Friday, Saturday, and Sunday:
- Go to NICU at 8:15 a.m., leave from 11 a.m. – 1 p.m. for lunch, be back at NICU at 2:30 for feeding Leander, same as above.
At night, I had to proofread papers and create lesson plans, so I had my son lying next to me while pumping and working on my laptop.
The NICU was about 20 minutes from my home by car, and not much further from my work place. I was lucky that I didn’t have to travel for many hours, and that I could basically hop from one place to the other. I pumped every three hours, and my pumping sessions were from 15 minutes to an hour long each time, depending on where I was. While in the NICU, I could take my sweet time, but while at work, I had to glue paper with scotch tape over the glass window in my office door, so that passing students and teachers would not see me in my pumping gear. I hurried to squeeze in a quick pumping session between office hours and classes, so I wouldn’t drip through my dress. The silly pads one is supposed to stick in one’s bra to catch the leaks didn’t work for me at all. Only once did a student burst in without knocking, which caused me to frantically disentangle myself from my hands-free pumping bra and plastic pumping parts. I had a small fridge in my office to store the breastmilk. I went through five breast pumps during my one-year pumping career. One blew when I plugged it into a German socket (I didn’t know that the adapter alone wasn’t sufficient), and the others’ engines just gave up at some point. But it was all worth while; my itty bitty baby reached his growth curve. Just as I was about to end my pumping marathon, the Internet announced the invention of a hose-free, portable pump (Elvie) you can stick to your breast while driving. If I had been earlier in the process, I might have considered that.

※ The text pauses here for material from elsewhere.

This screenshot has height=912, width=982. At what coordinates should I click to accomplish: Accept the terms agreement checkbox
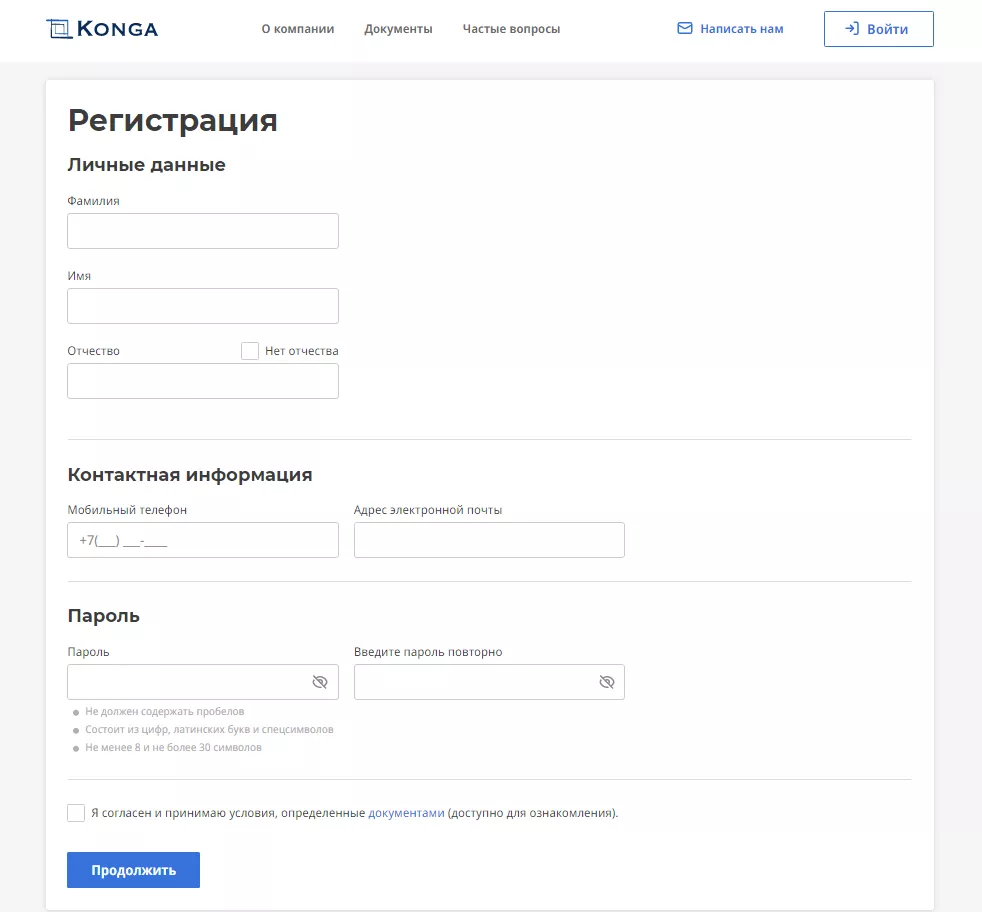(76, 813)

Where I really felt my age was when I considered joining the local Stroller Strong Moms to stay fit and get rid of the baby belly faster; I thought they’re a group walking with the strollers together and doing some gentle fitness exercises now and then – but when I saw them sprinting from one end of the soccer field to the next in the torching summer heat, I thought, nope, that’s not for me. I mean, just look at them on their website; young, strong, determined, with an army fitness trainer… I need a softer approach. I have to preserve my strength for the daily arts and crafts sessions with a toddler, which require deep cleaning afterwards. Being pregnant in one’s 40’s was pretty isolating, and being a new mom even more so. While I was in my first and second trimesters, I still went to yoga with a colleague from work, but towards the end, that became a bit too bothersome, and once my son was there, I had no time for extra-curricular activities at all. Therefore, I met very few people. Occasionally, I did go walking with two young army wives who lived around the block, and we all three pushed our strollers – but those ladies were half my age. Also, I was not military, so I noticed quickly that I don’t really belong. I lived in Clarksville for more than three years and did not make any friends.